Palestine players celebrate after Nour Youseff of Palestine scores her side’s second during the international solidarity match between Bohemians and Palestine at Dalymount Park in Dublin on May 15, 2024. (Shauna Clinton / Sportsfile via Getty Images)
Many sports journalists are afraid to touch the issue of Palestine—but the stories are there waiting to be told.
After the police murdered George Floyd on May 25, 2020, people from across the sports world decided they could not just shut up and play. Athletes spoke out, protested, and, after police in Kenosha, Wisconsin, shot James Blake that August, even refused to take the field, court, and pitch.
In the face of this political surge, almost the whole of the sports media—cable stations, newspapers, and magazines—decided that sticking to sports was no longer an option. There were articles, podcasts, radio shows, and television specials about this collision of sports and politics. ESPN yap fests turned their attention to issues that mattered—even if their analyses sometimes left something to be desired.
That is why it is illuminating that the sports media in the United States is so quiet in the face of the biggest story in the world: Israel’s war on the civilians of Gaza. It is not like there is a shortage of sports angles. We have an organization, Athletes for a Ceasefire, whose members will give interviews and talk about what’s happening. We have Israel killing top-level Palestinian players and Olympic coaches. We have the campaign to ban Israel from the Olympics and World Cup. We have the Palestinian National Women’s Soccer Team traveling to Ireland, where they were feted as heroes. We have Palestinian teams playing amid unimaginable hardship and carnage. The stories are there for those who want to tell them.

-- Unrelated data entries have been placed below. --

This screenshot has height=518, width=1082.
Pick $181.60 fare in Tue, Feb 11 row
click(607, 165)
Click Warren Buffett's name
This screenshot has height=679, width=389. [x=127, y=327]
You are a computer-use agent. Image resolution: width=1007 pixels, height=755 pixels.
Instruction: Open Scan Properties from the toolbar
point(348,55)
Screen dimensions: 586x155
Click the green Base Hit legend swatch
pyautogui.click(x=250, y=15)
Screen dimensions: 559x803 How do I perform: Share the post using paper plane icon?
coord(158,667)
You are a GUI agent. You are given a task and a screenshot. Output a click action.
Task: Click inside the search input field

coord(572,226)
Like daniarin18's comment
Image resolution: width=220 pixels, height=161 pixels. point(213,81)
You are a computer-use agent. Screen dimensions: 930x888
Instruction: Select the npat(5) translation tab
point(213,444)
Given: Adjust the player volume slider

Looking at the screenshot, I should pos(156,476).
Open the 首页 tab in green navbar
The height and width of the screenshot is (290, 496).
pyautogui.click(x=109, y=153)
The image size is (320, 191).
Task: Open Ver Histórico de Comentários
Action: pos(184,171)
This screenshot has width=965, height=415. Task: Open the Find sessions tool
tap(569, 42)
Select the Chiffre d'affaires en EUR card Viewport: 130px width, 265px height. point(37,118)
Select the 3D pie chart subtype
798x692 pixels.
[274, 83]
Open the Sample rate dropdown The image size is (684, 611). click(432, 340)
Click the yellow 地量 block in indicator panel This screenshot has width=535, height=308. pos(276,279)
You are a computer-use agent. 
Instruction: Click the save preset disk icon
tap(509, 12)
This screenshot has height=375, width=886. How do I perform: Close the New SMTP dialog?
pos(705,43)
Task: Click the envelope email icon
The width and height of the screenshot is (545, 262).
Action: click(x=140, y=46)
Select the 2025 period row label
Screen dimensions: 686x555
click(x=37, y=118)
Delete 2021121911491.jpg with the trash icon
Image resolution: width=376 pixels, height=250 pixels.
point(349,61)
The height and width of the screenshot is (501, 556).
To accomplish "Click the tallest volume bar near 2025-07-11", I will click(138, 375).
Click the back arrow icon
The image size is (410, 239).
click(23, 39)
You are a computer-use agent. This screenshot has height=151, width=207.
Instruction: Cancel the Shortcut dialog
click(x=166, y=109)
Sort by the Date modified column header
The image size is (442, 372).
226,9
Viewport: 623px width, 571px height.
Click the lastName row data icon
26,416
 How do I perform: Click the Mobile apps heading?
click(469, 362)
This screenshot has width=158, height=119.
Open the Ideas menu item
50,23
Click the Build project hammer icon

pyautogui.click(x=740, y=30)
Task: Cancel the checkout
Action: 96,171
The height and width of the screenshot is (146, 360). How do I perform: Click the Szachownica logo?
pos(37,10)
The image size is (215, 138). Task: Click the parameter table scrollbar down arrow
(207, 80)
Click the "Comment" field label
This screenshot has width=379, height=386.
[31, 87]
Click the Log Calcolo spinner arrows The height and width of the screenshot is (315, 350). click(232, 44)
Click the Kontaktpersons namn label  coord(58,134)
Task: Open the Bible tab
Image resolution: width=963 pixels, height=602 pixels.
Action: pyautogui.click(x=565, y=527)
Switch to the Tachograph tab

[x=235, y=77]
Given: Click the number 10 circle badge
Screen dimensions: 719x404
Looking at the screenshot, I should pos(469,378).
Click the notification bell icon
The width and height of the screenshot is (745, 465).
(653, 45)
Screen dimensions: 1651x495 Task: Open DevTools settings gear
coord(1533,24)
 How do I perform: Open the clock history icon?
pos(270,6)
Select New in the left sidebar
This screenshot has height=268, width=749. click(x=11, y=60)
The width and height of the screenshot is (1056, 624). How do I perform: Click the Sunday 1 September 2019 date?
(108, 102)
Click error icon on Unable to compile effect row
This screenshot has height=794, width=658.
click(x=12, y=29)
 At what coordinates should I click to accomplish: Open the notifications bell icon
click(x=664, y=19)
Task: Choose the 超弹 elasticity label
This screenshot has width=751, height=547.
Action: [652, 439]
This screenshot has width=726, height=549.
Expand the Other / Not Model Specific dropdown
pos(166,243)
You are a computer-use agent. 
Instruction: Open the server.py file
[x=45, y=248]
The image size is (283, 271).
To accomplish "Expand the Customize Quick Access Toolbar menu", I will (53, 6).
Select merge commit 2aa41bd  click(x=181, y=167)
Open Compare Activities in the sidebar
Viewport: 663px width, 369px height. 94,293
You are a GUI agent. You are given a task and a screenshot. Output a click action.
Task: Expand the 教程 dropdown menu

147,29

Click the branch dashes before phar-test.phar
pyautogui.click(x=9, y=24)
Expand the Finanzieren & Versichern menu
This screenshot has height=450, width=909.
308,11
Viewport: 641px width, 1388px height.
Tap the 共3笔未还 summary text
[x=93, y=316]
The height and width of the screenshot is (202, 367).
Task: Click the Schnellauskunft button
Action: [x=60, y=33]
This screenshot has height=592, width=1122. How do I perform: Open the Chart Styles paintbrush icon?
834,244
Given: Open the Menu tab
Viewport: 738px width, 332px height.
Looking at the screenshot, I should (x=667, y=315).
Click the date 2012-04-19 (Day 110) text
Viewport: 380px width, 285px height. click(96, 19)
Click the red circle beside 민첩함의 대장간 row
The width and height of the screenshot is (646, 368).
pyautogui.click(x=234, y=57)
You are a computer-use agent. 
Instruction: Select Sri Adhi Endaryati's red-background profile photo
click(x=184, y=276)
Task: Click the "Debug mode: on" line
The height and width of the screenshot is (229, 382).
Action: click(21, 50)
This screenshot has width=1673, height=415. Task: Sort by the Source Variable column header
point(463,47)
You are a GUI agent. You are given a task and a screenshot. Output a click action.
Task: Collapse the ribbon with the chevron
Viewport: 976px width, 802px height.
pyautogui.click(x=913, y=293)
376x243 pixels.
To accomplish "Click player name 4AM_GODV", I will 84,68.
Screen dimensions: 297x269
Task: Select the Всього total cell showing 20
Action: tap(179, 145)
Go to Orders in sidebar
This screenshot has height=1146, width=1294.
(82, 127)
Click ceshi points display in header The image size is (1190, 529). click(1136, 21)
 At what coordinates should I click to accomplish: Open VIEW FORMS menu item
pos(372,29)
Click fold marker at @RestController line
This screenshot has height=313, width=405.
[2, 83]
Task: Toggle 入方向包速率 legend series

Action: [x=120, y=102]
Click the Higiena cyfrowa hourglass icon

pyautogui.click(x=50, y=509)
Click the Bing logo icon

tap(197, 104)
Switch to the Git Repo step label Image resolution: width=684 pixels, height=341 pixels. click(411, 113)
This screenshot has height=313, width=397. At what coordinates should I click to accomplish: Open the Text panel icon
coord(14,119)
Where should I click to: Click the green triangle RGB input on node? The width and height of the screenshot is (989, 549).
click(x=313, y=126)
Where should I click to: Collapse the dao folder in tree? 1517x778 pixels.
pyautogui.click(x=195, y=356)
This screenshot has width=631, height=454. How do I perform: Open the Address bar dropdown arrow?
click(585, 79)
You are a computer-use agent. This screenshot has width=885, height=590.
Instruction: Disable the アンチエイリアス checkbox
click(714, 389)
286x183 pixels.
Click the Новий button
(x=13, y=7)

Instead, the most recent article on Gaza on ESPN’s website is from five months ago, and it’s just a reprint of an Associated Press story about an Israeli soccer player who was “investigated” by Turkish authorities for trying to raise awareness about the hostages while on the pitch. That’s it.
The sports media is ignoring a story that has spurred violent mass arrests of young people on campuses and the revival of what are essentially House on Un-American Activities Committee hearings in Congress. Instead, we have obsessions with legal sports betting, pompous pronouncements about basketball star Caitlin Clark (by men who seem to have just discovered that women play hoops), and an overproduction of podcasts that brand themselves as being about more than sports but won’t touch Palestine. It’s a whole lot of fiddling while people are burned alive with munitions made in the USA. Instead of challenging the status quo, this is manufacturing consent. It reminds of George Orwell’s line in 1984: “…football, beer and above all, gambling filled up the horizon of their minds. To keep them in control was not difficult.”
This is especially galling because the Black Lives Matter movement, with which so much of the institutional sports media engaged, saw connections between its cause and the Palestinian struggle. BLM activists worked hand-in-hand with Palestinians not least of all because so many US police departments have been sent to Israel to learn crowd-suppression and “pacification” tactics. They also saw their movements as linked because of the common experience of second-class citizenship enforced through the barrel of a gun.
The sports media institutions are rotten with anti-Palestinian racism, but that’s not the only reason for the silence. In my own conversations with sports media folk—some of whom DM me with laments about how they wish they could talk about Gaza more freely—they tell me they are keeping silent not because of bigotry but because they think to touch the issue of Palestine is akin to French-kissing a light socket. It’s not even that editors or executives are turning down or killing stories. There is no cabal of billionaires demanding silence from sports writers the way a bevy of plutocrats ordered New York Mayor Eric Adams to arrest protesters and occupy campuses. Sports journalists are spiking these stories in their heads before anyone can say whether their publications should run them.
I know that I have the privilege to write for a publication at The Nation that allows me to explore these issues without a censor. I know that my television program on The Real News Network encourages me to pursue the intersection of sports and Palestine’s efforts at survival. I also know that I have an extra layer of protection not only because I’m a straight white man but because I’m a Jewish writer, which makes it harder to slander me as antisemitic. But members of the sports media world do have more space to make themselves heard than they realize. Look at the numbers in favor of a cease-fire. The sports media could and should take the opportunity to open the eyes of its audience. A shift in coverage won’t be driven by principled editors or executives. It will take newsroom rebellions challenging their bosses and responding to the curiosities and convictions of their audience. It will take a conscious refusal to whistle past the mass graveyards.